4 Antworten to “Sylvin Rubinstein (1913-2011)”

  1. J.B. said

    Sylvin Rubinstein – der Tänzer und Widerstandskämpfer ist gestorben
    In der Nacht zum 30. April starb in Hamburg Sylvin Rubinstein im 98 Lebensjahr. Er wurde am 4.Mai 2011 auf dem jüdischen Friedhof in Hamburg-Ohlsdorf begraben. (siehe die Traueranzeige in der TAZ-Hamburg vom 04.05.)
    “Es war ein schwerer Abschied von einem mutigen Leben” schreibt sein Biograph Kuno Kruse in einer Email.
    Kuno Kruse berichtet über seine Begegnungen mit Sylvin Rubinstein:
    Ein Major der Wehrmacht, der aus einer Theatergruppe unter seinen Kameraden einen Widerstandskreis aufbaute, der jüdische Kinder bei Nonnen versteckte und mit Partisanen gegen die Nationalsozialisten arbeitete. Fallschirmagenten, Sender, Attentate – das war Kino, was mir der alte Mann da erzählte. Ich konnte es nicht glauben.

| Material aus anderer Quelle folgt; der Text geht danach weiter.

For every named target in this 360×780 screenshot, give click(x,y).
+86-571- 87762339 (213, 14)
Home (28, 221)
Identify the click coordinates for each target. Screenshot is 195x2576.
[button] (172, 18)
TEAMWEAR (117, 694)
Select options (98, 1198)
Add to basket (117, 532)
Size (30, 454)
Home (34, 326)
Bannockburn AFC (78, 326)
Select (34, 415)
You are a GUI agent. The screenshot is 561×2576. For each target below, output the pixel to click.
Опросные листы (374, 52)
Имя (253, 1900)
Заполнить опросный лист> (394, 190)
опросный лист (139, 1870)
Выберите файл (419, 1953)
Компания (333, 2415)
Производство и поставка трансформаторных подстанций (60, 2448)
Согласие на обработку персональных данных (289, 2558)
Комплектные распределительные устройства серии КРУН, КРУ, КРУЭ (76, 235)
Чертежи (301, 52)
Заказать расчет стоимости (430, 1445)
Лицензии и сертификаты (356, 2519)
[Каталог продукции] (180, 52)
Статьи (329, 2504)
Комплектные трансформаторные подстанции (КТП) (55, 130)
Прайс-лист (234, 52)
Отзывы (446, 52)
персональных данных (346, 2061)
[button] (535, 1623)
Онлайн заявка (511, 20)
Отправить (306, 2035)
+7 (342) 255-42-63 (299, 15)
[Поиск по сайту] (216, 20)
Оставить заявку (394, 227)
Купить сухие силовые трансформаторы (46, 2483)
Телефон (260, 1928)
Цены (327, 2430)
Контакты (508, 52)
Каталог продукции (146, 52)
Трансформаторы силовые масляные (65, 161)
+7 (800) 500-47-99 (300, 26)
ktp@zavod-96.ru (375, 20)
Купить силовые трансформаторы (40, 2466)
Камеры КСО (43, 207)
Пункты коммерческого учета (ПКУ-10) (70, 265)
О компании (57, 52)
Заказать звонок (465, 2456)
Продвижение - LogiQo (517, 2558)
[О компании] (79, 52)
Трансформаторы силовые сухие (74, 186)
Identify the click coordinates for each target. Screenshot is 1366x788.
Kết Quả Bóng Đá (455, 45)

    Das war vor fünf Jahren, als ich etwas über die Legenden von Kiez schreiben wollte, und mein alter Freund Fritz Hansen, der viele von den Alten aus seiner Arztpraxis kannte, sagte: „Komm mit zu Dolores.“
    Da saß ich in der Küche dieses Tänzers, der in seinen Erzählungen Atemlosigkeit entstehen läßt und Trauer, unter der er selbst zusammenbricht. Der den Glanz des Berliner Varietés zurückbeschwört, und die Qualen des Warschauer Gettos. Szenen, die einander überdecken, unauslöschliche Bilder, die ihn quälen, nicht schlafen lassen und jede Chronologie zerreißen. Nur langsam wurde aus dem Zuhören auch Verstehen.
    So ist in vielen Tagen und Nächten ein Buchmanuskript daraus entstanden. Und daraus ein Film, denn dieses Schicksal rief nach Dokumentation. Zusammen mit dem erfahrenen polnischen Filmer Marian Czura gingen wir auf die Reise durch eine gelebtes Leben. Wir sahen das galizischen Stedtl, in dem Sylvin Rubinstein mit seiner Schwester Maria aufwuchs und in dem heute kein Jude mehr lebt. Wir folgten den Tourneen des Tanzpaares nach Berlin, Lemberg, Warschau. Dort standen wir vor der Kirche, vor der Rubinstein gestanden hatte, 1940, als der deutsche Offizier auf ihn zuritt und fragte: „Sind sie nicht der Tänzer aus der Scala in Berlin?“ Eine Begegnung die zum Schicksal wurde. Und wir gingen durch die kleine Stadt Krosno in Südpolen, in der ein deutscher Major den verfolgen Juden zum Kämpfer machte. Immer wieder brach Rubinstein aus, stieß die Kamera um, die er nicht ertragen konnte, haderte mit uns, die wir ihn immer wieder seinen Erinnerungen aussetzten, meinte Mißtrauen zu spüren, wenn wir immer wieder nachfragten.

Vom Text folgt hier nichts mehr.